What Clegg understood, and what the song demonstrates completely, is that political music fails when it lectures. “Asimbonanga” is a dirge that moves like it wants to dance. It grieves and it insists at the same time. When Mandela was finally released in 1990 and Clegg performed it for him, Mandela walked onstage mid-song and danced. That footage exists. Watch it when you need to remember what music is for.
The rest of the album holds up, which is the thing that gets undersold. “Great Heart” is propulsive and joyful in a way that makes you realize how rare actual joy is in serious music. “Take My Heart Away” reaches for something almost pastoral. “Berlin Wall” is a little obvious in its metaphor but earns its keep on pure energy.
Clegg produced the album himself alongside colleague Hilton Rosenthal, who had shepherded much of Juluka’s catalog and understood that the thing to do with this band was mostly get out of the way and let the arrangements breathe.
Umkhulu means “the great one” in Zulu. It’s a title that could sound like hubris on a lesser record. Here it just sounds accurate.
🎵 Key Takeaways
- 🎵 'Asimbonanga' was banned immediately by South African state radio yet became a global anthem for Mandela's freedom, proving political music succeeds through grief and insistence, not lecture.
- ⚡ Drummer Barry van Zyl was 22 during these sessions and demonstrated mastery of syncopated Zulu traditions while holding a Western rock groove—his restraint on 'Dela' is the album's technical highlight.
- 🤝 The physical presence of Clegg (white) and Dudu Zulu (Zulu) dancing and singing together on stage was apartheid-era provocation made tangible, transforming the band into a political statement.
- 🎛️ Recorded at Powerhouse Studios with engineer Philip Miller, the album captures two musical traditions genuinely arguing and embracing in one room rather than blending into homogeneity.
- 🏆 Mandela himself danced onstage with Clegg during a 1990 performance of 'Asimbonanga'—documented footage that crystallizes what Clegg understood about music's power beyond politics.
Why was 'Asimbonanga' banned in South Africa if it's a song about Mandela?
The apartheid government banned any cultural work that sympathized with Mandela or anti-apartheid resistance. 'Asimbonanga' ("we have not seen him") was a direct lament for Mandela's 24-year imprisonment, making it explicitly subversive. The ban only amplified its reach globally while underground listeners in South Africa heard it as defiant proof the government feared its emotional power.

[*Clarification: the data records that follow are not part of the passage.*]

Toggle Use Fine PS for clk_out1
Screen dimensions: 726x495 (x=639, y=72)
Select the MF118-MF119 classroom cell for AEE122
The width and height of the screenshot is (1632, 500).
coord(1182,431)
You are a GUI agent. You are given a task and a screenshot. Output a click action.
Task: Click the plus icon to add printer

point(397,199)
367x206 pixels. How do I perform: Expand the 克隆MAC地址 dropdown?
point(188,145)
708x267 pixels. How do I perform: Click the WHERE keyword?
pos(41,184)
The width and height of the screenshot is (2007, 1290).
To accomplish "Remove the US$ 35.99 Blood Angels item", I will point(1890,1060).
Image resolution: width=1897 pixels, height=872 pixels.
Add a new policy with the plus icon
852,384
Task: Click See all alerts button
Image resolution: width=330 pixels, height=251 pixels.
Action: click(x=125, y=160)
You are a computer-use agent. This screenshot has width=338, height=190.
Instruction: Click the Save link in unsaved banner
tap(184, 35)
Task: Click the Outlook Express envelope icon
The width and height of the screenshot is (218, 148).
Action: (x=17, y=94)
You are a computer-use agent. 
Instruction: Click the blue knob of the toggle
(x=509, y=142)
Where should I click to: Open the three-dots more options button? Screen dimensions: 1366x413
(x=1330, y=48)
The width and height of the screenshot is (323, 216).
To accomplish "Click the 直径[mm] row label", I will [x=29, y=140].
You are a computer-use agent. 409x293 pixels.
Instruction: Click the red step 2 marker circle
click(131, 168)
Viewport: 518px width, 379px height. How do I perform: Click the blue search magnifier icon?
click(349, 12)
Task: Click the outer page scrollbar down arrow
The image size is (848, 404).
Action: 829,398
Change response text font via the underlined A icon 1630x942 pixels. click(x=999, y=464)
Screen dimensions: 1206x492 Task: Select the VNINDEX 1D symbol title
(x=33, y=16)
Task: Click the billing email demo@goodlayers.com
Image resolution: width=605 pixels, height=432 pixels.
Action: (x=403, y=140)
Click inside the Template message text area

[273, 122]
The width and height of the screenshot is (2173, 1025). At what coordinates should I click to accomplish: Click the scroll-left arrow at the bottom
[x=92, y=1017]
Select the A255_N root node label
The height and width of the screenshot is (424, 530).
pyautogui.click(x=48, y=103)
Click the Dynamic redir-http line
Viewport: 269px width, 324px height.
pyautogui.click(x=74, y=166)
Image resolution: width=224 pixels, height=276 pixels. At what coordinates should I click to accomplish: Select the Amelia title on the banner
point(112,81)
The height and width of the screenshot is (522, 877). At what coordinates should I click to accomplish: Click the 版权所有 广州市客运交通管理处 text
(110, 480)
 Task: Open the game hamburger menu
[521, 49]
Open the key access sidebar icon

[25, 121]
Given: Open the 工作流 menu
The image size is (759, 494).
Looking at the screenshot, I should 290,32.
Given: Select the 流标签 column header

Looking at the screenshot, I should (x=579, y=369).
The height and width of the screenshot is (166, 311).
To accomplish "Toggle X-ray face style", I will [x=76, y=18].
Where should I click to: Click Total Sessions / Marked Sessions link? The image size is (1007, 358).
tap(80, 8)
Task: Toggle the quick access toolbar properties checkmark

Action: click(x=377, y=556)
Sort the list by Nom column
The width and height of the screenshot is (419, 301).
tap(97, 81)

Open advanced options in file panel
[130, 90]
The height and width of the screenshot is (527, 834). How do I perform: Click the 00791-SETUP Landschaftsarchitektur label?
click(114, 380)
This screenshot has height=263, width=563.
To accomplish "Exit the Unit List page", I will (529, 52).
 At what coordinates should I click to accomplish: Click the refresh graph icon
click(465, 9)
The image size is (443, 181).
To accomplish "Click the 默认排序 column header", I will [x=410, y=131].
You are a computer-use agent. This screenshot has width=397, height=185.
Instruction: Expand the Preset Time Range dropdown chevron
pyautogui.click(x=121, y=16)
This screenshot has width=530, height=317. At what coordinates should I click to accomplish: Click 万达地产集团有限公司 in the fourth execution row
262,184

What's the difference between Juluka and Savuka?
Juluka (co-founded by Clegg and Sipho Mchunu in 1969) pioneered integrated South African rock during apartheid's height. By 1986, Mchunu had left for his family farm, so Clegg formed Savuka ("we have risen") with a larger ensemble to push the fusion harder and more explicitly political. Savuka was louder, more confrontational, and incorporated deeper Zulu vocal and percussion traditions.
How does 'Asimbonanga' work musically as a protest song?
It's structured as a dirge that moves like it wants to dance—grief and insistence happening simultaneously. Rather than hectoring the listener with political argument, the song channels sorrow into physical yearning, which is why audiences could feel something before consciously understanding the politics. This emotional directness is why Mandela himself responded by dancing when Clegg performed it for him after his 1990 release.
Why does Barry van Zyl's drumming matter on this album?
At 22, van Zyl had already absorbed Zulu percussion traditions while maintaining Western rock timing—a technical feat that anchored the album's core fusion. His approach favored restraint where bombast might be expected, which allowed space for both musical worlds to breathe. This maturity of taste at such a young age made him essential to the album not sounding like competing traditions but genuinely integrated ones.